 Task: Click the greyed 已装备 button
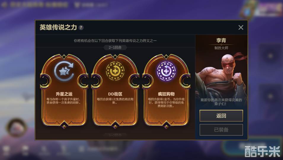click(x=221, y=130)
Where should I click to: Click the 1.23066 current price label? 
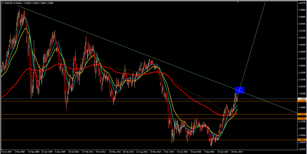coord(301,99)
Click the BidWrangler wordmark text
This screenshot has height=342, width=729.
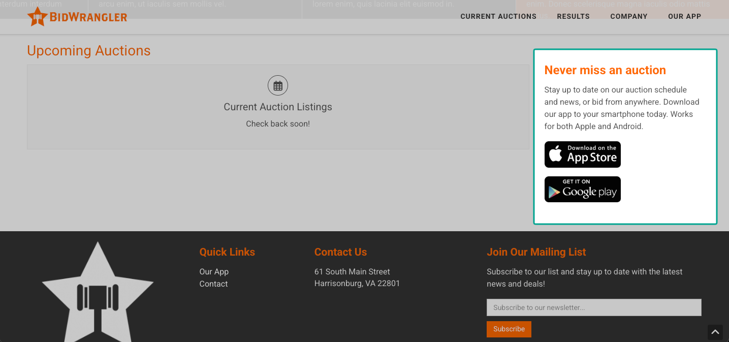88,18
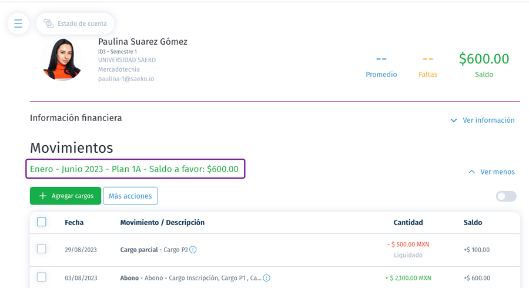Viewport: 529px width, 288px height.
Task: Select all rows with header checkbox
Action: coord(42,222)
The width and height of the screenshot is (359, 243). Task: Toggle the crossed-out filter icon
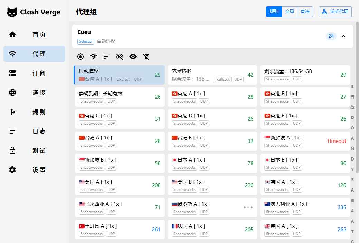(146, 57)
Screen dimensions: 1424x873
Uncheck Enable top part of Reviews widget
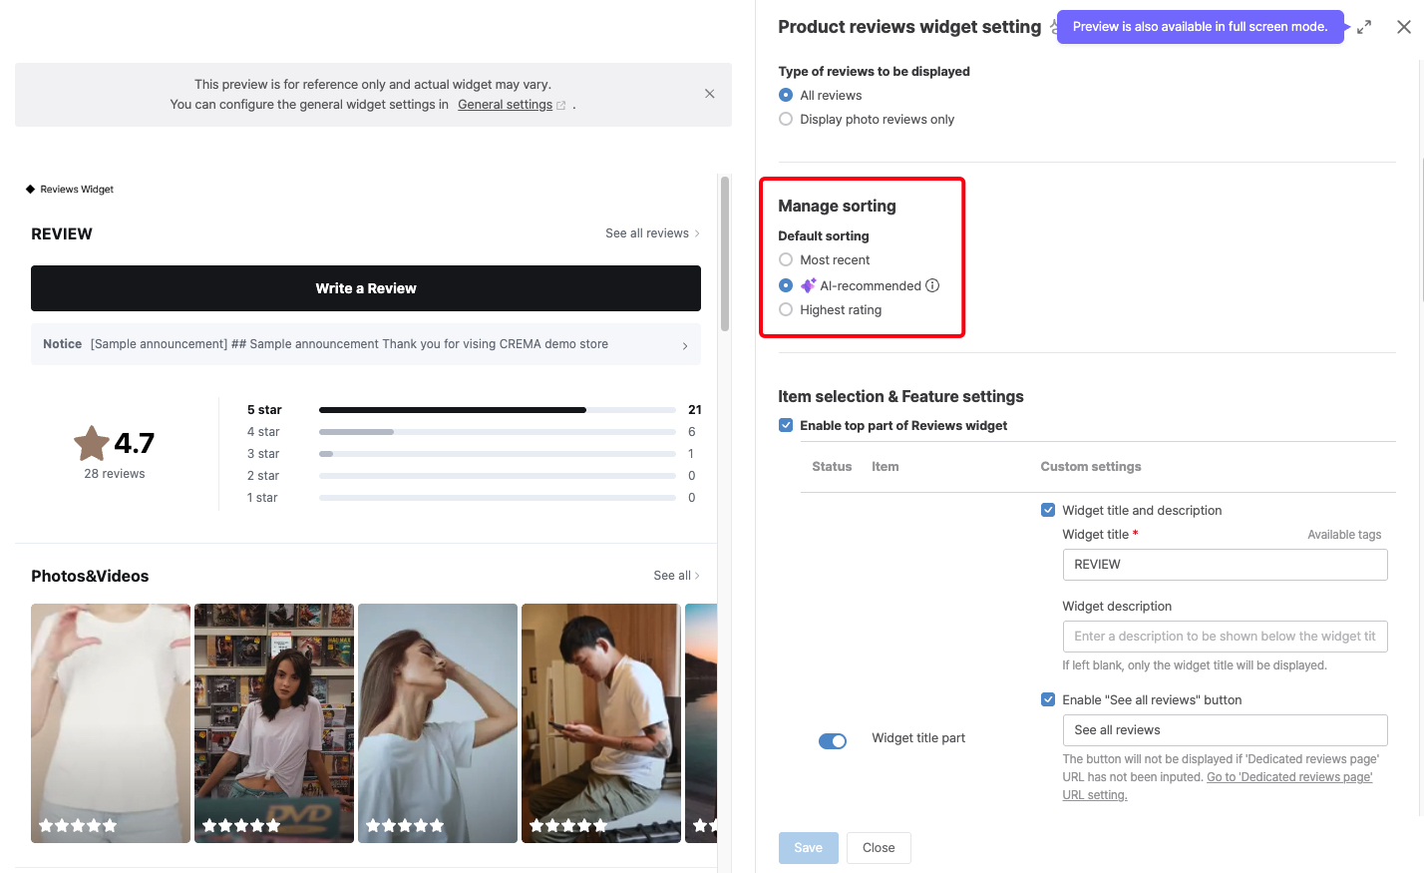tap(786, 424)
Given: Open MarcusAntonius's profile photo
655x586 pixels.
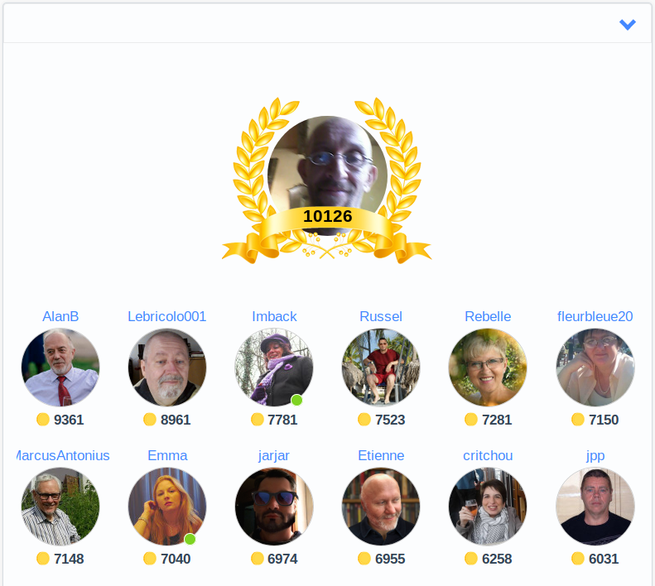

What is being asked: Excluding all pictures, reproduce the records exactly as they appear above.

Task result:
 Task: Click the greyed 已装备 button
click(x=221, y=130)
Where should I click to: Click the 1.23066 current price label? 
coord(301,99)
Click the BidWrangler wordmark text
This screenshot has height=342, width=729.
88,18
Viewport: 529px width, 288px height.
Task: Select all rows with header checkbox
Action: coord(42,222)
The width and height of the screenshot is (359, 243). Task: Toggle the crossed-out filter icon
(146, 57)
Screen dimensions: 1424x873
Uncheck Enable top part of Reviews widget
tap(786, 424)
Given: Open MarcusAntonius's profile photo
655x586 pixels.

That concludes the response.